The decision on whether to pursue criminal charges against San Juan County Clerk John David Nielsen for electioneering is being reviewed by Utah County, officials say.
An investigation into claims of electioneering on the part of Nielsen was completed by the Weber County Sheriff’s Office in November. However, the Weber County Attorney declined to take on screening the investigation’s report for possible criminal charges.
That responsibility will now fall to the Utah County Attorney’s Office, a spokesperson for the office confirmed on Jan. 1.
“The standard practice for dealing with a potential conflict of interest is to get someone else to step in,” said San Juan County Attorney Kendall Laws said during the sheriff’s inquiry, adding that an investigation into the incident was started immediately.
The process comes after Nielsen admitted making copies of a partisan newspaper editorial available to voters inside multiple polling stations during the county’s recent special election. Nielsen told reporters that he had decided to provide the editorials because he felt that voters were confused by Proposal 10, a controversial initiative to begin a change of government study committee in the county.
Attempting to influence voters within or near a polling place, known as electioneering, is a crime punishable by up to a year in jail and a $2,500 fine under Utah state law.
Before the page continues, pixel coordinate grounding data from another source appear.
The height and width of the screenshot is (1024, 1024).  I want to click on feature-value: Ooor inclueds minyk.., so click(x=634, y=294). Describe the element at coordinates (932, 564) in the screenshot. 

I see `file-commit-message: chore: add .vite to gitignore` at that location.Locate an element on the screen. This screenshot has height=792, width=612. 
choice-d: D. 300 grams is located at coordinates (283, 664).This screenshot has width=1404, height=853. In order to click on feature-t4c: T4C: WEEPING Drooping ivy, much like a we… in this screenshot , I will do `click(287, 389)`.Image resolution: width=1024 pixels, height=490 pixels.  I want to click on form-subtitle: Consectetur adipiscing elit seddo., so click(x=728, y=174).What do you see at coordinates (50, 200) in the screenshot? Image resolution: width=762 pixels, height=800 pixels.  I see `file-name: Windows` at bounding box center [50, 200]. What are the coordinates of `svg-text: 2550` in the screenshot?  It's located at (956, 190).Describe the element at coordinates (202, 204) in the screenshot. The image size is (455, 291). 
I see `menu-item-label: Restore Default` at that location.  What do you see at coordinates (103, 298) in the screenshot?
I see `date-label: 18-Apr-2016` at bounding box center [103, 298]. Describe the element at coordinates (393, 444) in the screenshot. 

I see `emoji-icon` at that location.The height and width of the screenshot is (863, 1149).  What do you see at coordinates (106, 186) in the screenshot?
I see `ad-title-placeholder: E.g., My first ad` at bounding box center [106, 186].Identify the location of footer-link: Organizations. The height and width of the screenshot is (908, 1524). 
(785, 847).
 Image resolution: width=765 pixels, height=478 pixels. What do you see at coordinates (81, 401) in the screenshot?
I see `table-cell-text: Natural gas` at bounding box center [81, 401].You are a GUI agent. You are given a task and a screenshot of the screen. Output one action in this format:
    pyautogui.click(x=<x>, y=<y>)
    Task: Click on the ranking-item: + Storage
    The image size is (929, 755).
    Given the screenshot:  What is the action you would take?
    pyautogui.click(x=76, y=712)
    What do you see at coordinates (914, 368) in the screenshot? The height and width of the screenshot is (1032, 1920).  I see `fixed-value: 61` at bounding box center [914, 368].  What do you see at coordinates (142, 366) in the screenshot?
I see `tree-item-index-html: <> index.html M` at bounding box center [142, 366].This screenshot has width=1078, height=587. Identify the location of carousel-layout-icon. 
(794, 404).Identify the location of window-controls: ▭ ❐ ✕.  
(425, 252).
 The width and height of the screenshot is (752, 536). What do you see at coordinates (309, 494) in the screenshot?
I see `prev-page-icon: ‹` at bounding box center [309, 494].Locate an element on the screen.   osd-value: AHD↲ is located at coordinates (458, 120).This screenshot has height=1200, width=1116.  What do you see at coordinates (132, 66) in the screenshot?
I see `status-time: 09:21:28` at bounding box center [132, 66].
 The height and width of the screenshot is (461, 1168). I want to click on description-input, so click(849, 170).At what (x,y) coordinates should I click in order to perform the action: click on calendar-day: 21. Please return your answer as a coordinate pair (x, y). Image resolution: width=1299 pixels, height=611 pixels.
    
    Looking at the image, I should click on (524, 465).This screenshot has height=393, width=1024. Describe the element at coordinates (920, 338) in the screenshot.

In early 2019, Nielsen could have faced legal charges in a separate case after a federal judge rebuked him for illegally backdating documents to remove a candidate for the San Juan County Commission from the ballot.
In that instance, the case was referred to Grand County for investigation. Then-Grand County Attorney Andrew Fitzgerald ultimately declined to prosecute. Fitzgerald said that no criminal statute or election code directly applied to the incident. The attorney believed the issue to be more with a lack of professional knowledge than ill-intent on the part of the clerk.